Server-Side Query Filters

Server-side query filters restrict which rows a client can ever access — at the SQL query level. They are applied to every GET request (list, by-id, count, pagedresult, custom routes) before any client-supplied parameters. A record that fails the filter behaves exactly as if it does not exist.

Filter types

TypeMethodWhen evaluated
Static .WithQueryFilter(predicate) Compiled once at startup — constant values only
Scoped .WithScopedQueryFilter(factory) Resolved on every request — can read from HTTP context, JWT, headers

Multiple filters of either type can be chained. All are composed with AND semantics.

Static Query Filters

.WithQueryFilter(predicate) registers a permanent server-side row filter. The predicate must use only EF-translatable operations and cannot reference request-scoped data.

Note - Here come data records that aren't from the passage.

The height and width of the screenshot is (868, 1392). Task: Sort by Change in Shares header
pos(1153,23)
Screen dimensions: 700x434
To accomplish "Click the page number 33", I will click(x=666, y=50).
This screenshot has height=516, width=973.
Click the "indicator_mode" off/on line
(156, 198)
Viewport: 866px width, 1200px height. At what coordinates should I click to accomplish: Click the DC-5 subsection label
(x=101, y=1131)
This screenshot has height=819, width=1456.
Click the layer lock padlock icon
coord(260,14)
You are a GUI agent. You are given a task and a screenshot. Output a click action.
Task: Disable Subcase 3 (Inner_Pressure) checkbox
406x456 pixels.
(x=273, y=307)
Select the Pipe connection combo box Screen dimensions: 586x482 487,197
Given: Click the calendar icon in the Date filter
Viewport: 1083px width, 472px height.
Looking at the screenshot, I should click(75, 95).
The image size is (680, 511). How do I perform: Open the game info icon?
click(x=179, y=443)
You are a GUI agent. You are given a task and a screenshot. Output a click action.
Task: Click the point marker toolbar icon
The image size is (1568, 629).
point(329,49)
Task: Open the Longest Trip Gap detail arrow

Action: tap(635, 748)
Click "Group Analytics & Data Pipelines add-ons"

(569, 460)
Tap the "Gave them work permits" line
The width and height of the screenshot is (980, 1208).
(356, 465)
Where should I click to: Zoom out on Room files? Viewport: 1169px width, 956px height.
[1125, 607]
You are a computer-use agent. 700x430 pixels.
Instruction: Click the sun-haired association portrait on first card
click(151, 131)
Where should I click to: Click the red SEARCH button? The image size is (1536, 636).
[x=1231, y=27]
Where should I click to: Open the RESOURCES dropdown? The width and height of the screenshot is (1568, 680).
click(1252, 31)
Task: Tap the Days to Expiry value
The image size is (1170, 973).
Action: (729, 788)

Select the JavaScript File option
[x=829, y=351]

Basic usage — soft-delete / visibility
// Only expose available products — unavailable ones are completely invisible
options.Entity<Product>("products")
    .WithQueryFilter(p => p.IsAvailable);

The effect on all operations for this entity:

RequestBehaviour
GET /api/productsReturns only IsAvailable == true
GET /api/products/10 (IsAvailable = false)404 — record is hidden, not revealed
GET /api/products/countCounts only available products
GET /api/products/pagedresulttotal and items reflect only available products
PUT /api/products/10 (IsAvailable = false)404 — query filter applied before update
PATCH /api/products/10 (IsAvailable = false)404

Chaining multiple static filters

Each .WithQueryFilter() call adds another predicate. All predicates are ANDed — a row must satisfy all of them.

AND chain
// A product must be available AND have stock > 0
options.Entity<Product>("products")
    .WithQueryFilter(p => p.IsAvailable)
    .WithQueryFilter(p => p.Stock > 0);

Compound conditions in a single predicate

Complex static predicates
// Hide cancelled and pending orders
options.Entity<Order>("orders")
    .WithQueryFilter(o => o.Status != OrderStatus.Cancelled
                       && o.Status != OrderStatus.Pending);

// Expose items from tenant 1 OR tenant 2
options.Entity<Report>("reports")
    .WithQueryFilter(r => r.TenantId == 1 || r.TenantId == 2);

Static filter limitations

Scoped Query Filters (per-request)

.WithScopedQueryFilter(factory) registers a dynamic filter resolved on every request via IServiceProvider. Use this when the filter depends on runtime data — the current user ID, tenant ID from a JWT token, or any HTTP context value.

💡
Requires services.AddHttpContextAccessor() if reading from IHttpContextAccessor.
Per-user order isolation
options.Entity<Order>("orders")
    .WithScopedQueryFilter(sp =>
    {
        var http   = sp.GetRequiredService<IHttpContextAccessor>();
        var userId = http.HttpContext?.User.FindFirst("sub")?.Value ?? "";
        return o => o.UserId == userId;
    });
Multi-tenant product isolation
options.Entity<Product>("products")
    .WithScopedQueryFilter(sp =>
    {
        var http     = sp.GetRequiredService<IHttpContextAccessor>();
        var tenantId = int.Parse(http.HttpContext?.User.FindFirst("tenantId")?.Value ?? "0");
        return p => p.TenantId == tenantId;
    });

Combining static and scoped filters

Both types can be freely mixed on the same entity — all are composed with AND:

Static + scoped combination
options.Entity<Product>("products")
    .WithQueryFilter(p => p.IsActive)             // static — always applied
    .WithScopedQueryFilter(sp =>                   // dynamic — per-request
    {
        var http     = sp.GetRequiredService<IHttpContextAccessor>();
        var tenantId = int.Parse(http.HttpContext!.User.FindFirst("tenantId")!.Value);
        return p => p.TenantId == tenantId;
    });

Combining with client-supplied filters

Server-side query filters and client-supplied filter[...] parameters are all composed with AND. The server filter is always applied first:

HTTP
# Server filter: IsAvailable == true
# Client filter: CategoryId == 1
# Result:        available products in category 1
GET /api/products?filter[categoryId]=1
💡
Unit testing: If the controller is created without a service provider (e.g. directly in unit tests), scoped filters are silently skipped — all records are returned as if no scoped filter existed.